Reader Gabrielle popped this one into the suggestion box:
I know you have offered up a few tips here and there about getting the most wear out of clothing before washing. Could you do a post devoted to these tricks? I remember one with DIY armpit protectors in a coat, and I just can’t seem to find it again.
Every woman has her own level of comfort with dirt and smells and the need to launder her garments. I’m relatively sure that my definition of “dirty” might be a leeeeeetle looser than the average person’s definition of “dirty,” which means that these recommendations may sound vaguely loony to some of you. I’m not saying that they’re foolproof, or recommending that you all implement them immediately regardless of your personal standards of cleanliness or comfort, or even that they’re fabulously innovative … just that I’ve tried them, they’ve worked for me, and that I feel my wardrobe has fared better for their implementation. Pick and choose as you see fit, as always.
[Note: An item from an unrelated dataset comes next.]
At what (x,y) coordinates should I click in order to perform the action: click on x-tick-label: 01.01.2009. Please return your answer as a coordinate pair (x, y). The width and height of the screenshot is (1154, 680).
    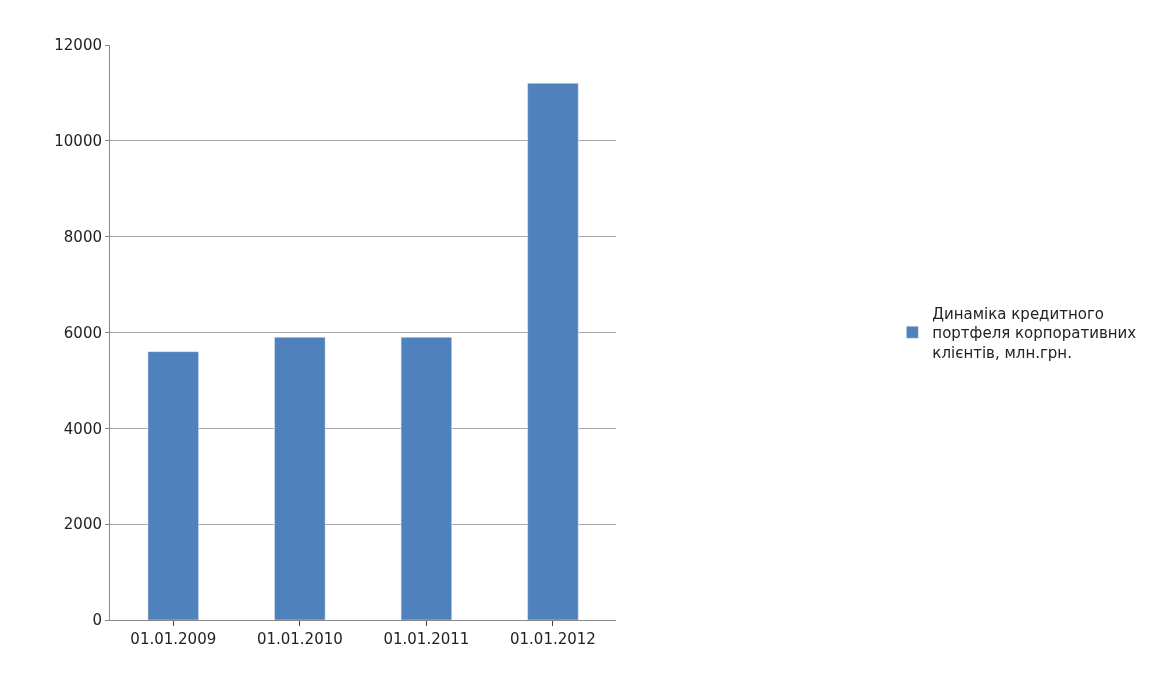
    Looking at the image, I should click on (174, 639).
DIY clothing shields: The image above is from this website, which sells prefab clothing shields. There are both disposable and washable styles on the market. I’ve also used a pair of peds, folded in half and pinned to the inner layer’s armpit hole. Washable, absorbent, and effective. Also rather hilarious.
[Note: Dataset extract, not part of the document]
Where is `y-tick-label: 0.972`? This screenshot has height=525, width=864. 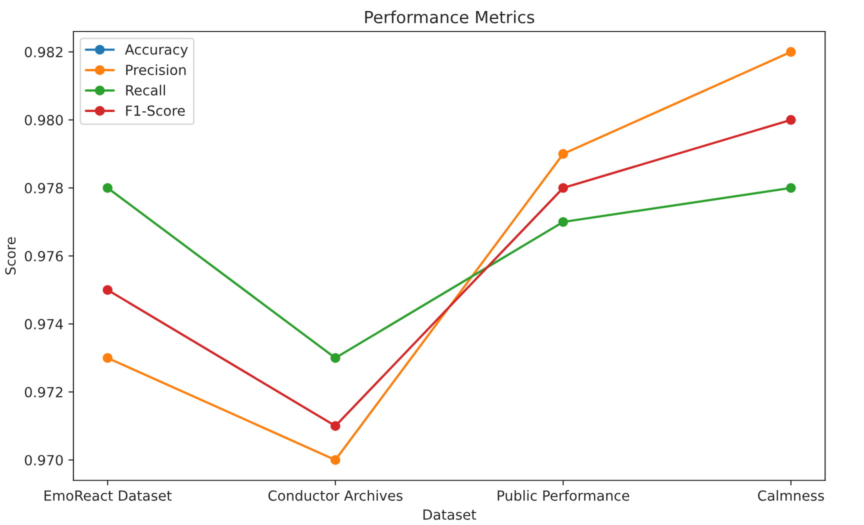 y-tick-label: 0.972 is located at coordinates (43, 392).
Layer: I know that layering in hot weather holds approximately the same appeal as major dental work, but hear me out. Any absorbent under-layer will help prevent the outer layer from getting all stanked up. Even a cotton tank worn under a blazer or lightweight sweater will suck up most of your smelliness. If your outer later fits closely, make sure your under layer fits even closer. Also make sure that the arm holes on the under layer are relatively high and sit in your pits.
Air everything out: Durable pieces like sweaters, blazers, and pants are good candidates for multiple wearings without washing. When the day is done, give potentially smelly areas the sniff test and if they’re passable, turn the garment inside-out and hang it for a day or more of airing. If it’s sunny out and you aren’t worried about fading, hang in the sun. Putting slightly malodorous, slightly soiled clothes into a packed, dark, warm closet will only serve to enhance the stink. Let your clothing breathe.
Spot-treat: It’s unlikely that your “dirty” pants are dirty everywhere, am I right? I mean, unless you did some mud wrestling in them, of course. So get a large mixing bowl, fill with cool water, add a dash of detergent, and spot-treat the stinky or dirty bits either by hand scrubbing or with a clean toothbrush. A machine wash will be more effective and get more of the smells out, but spot-treating is a good stopgap.
Lower your standards: Unless a garment has been worn during strenuous exercise, a very stressful day, your period, a yeast infection, a food fight, or other activities that will cause true smelliness and/or staining, it probably doesn’t need to be laundered. I think that Western society’s obsession with “cleanliness” is a bit alarmist, and that we can conserve water and extend the lives of our garments if we launder them less. Don’t wear clothes that reek and don’t force yourself to wear items you feel are truly soiled, but try to remember that neither working in an office, nor going to classes, nor going out to a movie is likely to fill your clothing with ripe human smells. I mean socks and underwear are a different story, but outer garments? Those might not need washing after every single wear.